Pourtant, le Seigneur ne cesse de nous mettre en garde : « Celui qui me hait hait la vie » (voir Pr 8.35-36). Toute apostasie mène inévitablement à la mort spirituelle. L’expérience chrétienne c’est notre dépendance de créature déchue vis-à-vis du Dieu miséricordieux, incarné en Christ et demeurant avec nous dans la communion de son Saint-Esprit. Elle est également une soumission inconditionnelle à sa Parole, le Fils incarné, le Réconciliateur. Elle s’éprouve dans la communion du Saint-Esprit, qui fait de chacun de ceux qu’il a rendus à la vie nouvelle les membres de son Église, des pierres vivantes du Temple où Dieu habite.

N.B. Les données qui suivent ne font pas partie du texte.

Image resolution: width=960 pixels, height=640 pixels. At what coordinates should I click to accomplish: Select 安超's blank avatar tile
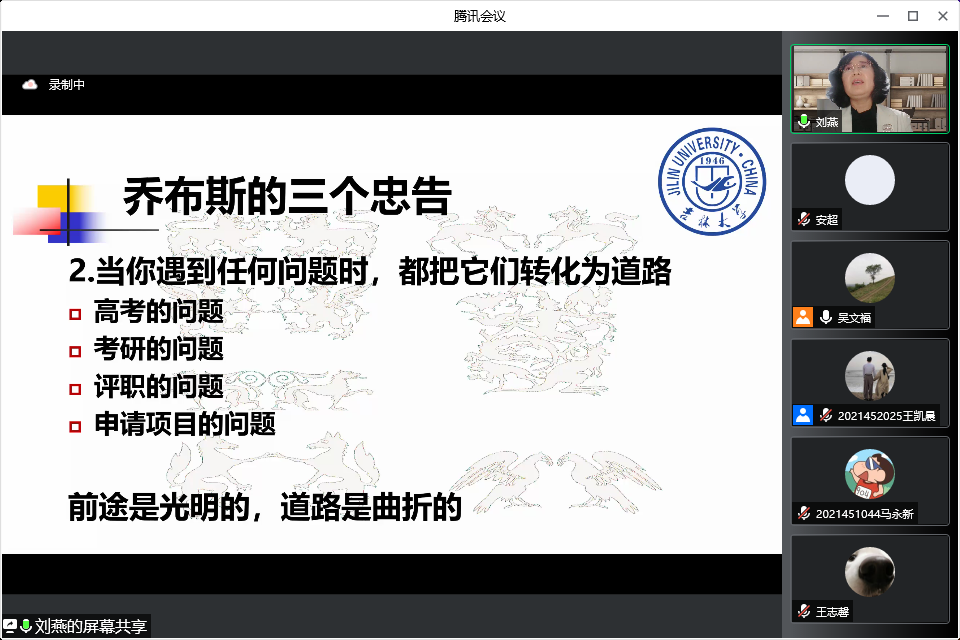869,181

L’expérience chrétienne et la persévérance dans l’Église attestent puissamment que par la foi nous vivons devant Dieu. L’une et l’autre nous rappellent sans cesse que notre vie tout entière est religion, sinon elle retourne au néant.

Notes

1. G. Vander Leeuw, Essence et manifestation de la religion, Éd. Payot, Paris.

2. Voir sa Religion et l’apparition du capitalisme.

3. W. James, The Variety of Religious Experience, H. Kündig.

4. J. Leuba, Psychologie du mysticisme religieux, Labor et Fides.

5. B.B. Warfield, Calvin as Theologian, Presbyterian and Reformed Pub., p. 22.

6. H. Dooyeweerd, The Twilight of Western Thought, Craig Press.

7. Richard Gaffin Jr, « Contemporary Hermeneutics and the Study of the New Testament », Westminster Theological Journal, Vol. XXXI, 1969, 2, p. 129-144.

8. H. Taylor, The Philosophy of Herman Dooyeweerd.